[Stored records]
--*--

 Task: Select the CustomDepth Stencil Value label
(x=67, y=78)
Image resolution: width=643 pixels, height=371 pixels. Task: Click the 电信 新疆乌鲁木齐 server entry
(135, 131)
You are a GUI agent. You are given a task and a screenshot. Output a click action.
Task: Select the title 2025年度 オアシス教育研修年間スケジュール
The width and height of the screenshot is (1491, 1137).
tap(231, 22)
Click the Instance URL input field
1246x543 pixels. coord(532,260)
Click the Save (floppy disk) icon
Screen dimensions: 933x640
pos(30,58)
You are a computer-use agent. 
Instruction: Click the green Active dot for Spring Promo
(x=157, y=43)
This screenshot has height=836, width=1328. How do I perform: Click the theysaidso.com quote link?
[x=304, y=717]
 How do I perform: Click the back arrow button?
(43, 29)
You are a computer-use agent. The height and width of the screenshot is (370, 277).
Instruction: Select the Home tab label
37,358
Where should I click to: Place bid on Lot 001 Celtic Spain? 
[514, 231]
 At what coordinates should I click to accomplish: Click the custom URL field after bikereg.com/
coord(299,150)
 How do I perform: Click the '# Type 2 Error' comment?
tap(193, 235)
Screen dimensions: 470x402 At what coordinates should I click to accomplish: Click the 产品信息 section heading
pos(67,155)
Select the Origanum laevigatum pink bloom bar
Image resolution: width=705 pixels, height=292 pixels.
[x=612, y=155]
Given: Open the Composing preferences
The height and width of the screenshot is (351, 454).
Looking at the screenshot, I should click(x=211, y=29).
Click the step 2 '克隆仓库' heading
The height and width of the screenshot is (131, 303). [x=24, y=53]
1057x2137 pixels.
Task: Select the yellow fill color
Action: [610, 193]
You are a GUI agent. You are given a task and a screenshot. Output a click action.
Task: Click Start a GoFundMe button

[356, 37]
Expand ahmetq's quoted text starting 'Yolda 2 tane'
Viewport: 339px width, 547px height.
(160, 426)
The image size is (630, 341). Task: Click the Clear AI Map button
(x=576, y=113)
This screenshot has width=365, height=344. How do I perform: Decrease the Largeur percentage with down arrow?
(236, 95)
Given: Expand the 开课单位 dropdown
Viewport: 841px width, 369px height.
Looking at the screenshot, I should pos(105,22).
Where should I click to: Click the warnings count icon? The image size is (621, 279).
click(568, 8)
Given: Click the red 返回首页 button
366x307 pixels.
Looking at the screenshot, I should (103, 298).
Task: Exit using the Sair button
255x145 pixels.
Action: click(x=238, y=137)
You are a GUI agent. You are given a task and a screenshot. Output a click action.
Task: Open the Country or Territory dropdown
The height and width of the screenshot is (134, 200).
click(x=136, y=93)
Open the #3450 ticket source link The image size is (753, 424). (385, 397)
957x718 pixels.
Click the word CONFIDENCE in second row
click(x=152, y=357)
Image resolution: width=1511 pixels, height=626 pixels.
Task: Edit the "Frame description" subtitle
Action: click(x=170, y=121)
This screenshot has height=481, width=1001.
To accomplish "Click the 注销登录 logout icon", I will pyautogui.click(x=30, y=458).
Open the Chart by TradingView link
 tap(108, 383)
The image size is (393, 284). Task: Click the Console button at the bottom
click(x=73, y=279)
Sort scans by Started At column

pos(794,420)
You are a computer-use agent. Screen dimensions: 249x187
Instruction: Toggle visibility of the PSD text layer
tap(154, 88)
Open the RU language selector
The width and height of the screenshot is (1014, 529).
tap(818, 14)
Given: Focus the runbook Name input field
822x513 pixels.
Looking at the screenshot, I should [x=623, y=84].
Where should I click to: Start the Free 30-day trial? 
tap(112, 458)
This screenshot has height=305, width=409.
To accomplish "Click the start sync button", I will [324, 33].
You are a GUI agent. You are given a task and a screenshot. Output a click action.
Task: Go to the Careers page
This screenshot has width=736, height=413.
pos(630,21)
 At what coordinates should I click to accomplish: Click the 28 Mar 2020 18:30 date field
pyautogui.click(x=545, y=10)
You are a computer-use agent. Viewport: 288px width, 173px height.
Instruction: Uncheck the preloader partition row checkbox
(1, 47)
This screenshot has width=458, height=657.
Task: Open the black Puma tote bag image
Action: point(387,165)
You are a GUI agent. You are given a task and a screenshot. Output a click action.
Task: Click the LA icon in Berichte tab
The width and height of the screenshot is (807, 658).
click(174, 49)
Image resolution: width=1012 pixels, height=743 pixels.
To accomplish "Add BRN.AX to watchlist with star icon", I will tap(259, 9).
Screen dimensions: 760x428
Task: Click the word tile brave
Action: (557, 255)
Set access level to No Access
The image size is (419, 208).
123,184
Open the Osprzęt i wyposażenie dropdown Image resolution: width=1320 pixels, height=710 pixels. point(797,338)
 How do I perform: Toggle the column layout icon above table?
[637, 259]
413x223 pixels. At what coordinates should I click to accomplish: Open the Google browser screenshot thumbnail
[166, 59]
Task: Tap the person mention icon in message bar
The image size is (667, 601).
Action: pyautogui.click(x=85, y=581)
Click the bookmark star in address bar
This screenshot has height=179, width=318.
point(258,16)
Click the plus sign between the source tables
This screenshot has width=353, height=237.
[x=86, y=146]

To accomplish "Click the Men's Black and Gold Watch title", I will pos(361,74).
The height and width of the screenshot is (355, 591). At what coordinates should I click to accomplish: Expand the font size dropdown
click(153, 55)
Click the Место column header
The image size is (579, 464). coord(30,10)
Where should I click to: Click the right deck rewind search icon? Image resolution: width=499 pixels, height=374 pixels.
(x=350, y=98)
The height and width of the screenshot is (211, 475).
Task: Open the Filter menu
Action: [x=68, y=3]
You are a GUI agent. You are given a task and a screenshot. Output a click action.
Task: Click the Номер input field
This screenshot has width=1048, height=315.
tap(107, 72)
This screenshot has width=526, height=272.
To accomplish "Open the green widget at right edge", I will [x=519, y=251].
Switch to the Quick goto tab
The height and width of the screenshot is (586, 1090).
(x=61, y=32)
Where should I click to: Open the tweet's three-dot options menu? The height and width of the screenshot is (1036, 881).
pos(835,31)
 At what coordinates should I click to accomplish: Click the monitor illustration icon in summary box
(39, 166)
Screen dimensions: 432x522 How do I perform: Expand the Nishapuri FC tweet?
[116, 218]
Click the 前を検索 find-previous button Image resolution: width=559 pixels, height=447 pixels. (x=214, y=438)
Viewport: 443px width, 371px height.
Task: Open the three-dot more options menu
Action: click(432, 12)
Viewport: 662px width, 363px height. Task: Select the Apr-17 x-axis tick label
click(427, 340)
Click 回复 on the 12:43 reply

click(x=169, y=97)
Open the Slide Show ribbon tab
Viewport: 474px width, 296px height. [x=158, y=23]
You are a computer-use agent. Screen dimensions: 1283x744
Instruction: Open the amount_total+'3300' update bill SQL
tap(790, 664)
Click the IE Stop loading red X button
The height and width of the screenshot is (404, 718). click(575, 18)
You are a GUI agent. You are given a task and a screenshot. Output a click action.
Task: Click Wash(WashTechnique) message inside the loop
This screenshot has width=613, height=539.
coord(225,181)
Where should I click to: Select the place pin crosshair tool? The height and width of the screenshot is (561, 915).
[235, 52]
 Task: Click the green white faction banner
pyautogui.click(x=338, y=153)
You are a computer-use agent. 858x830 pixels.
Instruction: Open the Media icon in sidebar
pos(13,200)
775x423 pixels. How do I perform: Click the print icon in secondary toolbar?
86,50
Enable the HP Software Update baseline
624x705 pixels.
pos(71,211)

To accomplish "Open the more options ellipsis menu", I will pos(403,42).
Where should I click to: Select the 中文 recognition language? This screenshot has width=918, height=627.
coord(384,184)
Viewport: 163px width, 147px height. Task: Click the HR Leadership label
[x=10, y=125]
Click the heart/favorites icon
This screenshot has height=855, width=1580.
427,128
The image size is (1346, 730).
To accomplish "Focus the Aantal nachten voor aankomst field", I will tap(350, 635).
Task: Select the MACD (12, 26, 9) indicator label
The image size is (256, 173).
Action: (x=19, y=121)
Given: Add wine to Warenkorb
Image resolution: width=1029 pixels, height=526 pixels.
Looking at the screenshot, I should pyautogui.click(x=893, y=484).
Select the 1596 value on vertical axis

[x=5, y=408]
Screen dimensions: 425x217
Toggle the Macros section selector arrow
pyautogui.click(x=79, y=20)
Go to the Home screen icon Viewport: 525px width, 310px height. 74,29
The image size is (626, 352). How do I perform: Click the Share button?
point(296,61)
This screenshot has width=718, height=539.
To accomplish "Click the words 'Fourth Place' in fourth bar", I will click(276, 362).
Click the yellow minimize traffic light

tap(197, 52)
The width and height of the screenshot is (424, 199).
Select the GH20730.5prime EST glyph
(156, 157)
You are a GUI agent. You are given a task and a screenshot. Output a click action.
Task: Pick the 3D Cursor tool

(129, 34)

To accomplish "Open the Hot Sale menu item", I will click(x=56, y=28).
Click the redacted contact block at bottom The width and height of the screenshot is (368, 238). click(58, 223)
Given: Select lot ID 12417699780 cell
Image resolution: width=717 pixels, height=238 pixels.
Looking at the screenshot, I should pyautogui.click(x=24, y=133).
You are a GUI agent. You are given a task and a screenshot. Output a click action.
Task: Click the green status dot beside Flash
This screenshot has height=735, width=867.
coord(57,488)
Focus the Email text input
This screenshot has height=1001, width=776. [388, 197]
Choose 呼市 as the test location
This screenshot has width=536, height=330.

--*--

Within the data above, the span starting at the line containing "The image size is (1346, 730)." and ending at the line containing "Screen dimensions: 425x217" is to be retyped exactly, with no other lines.

The image size is (1346, 730).
To accomplish "Focus the Aantal nachten voor aankomst field", I will tap(350, 635).
Task: Select the MACD (12, 26, 9) indicator label
The image size is (256, 173).
Action: (x=19, y=121)
Given: Add wine to Warenkorb
Image resolution: width=1029 pixels, height=526 pixels.
Looking at the screenshot, I should pyautogui.click(x=893, y=484).
Select the 1596 value on vertical axis

[x=5, y=408]
Screen dimensions: 425x217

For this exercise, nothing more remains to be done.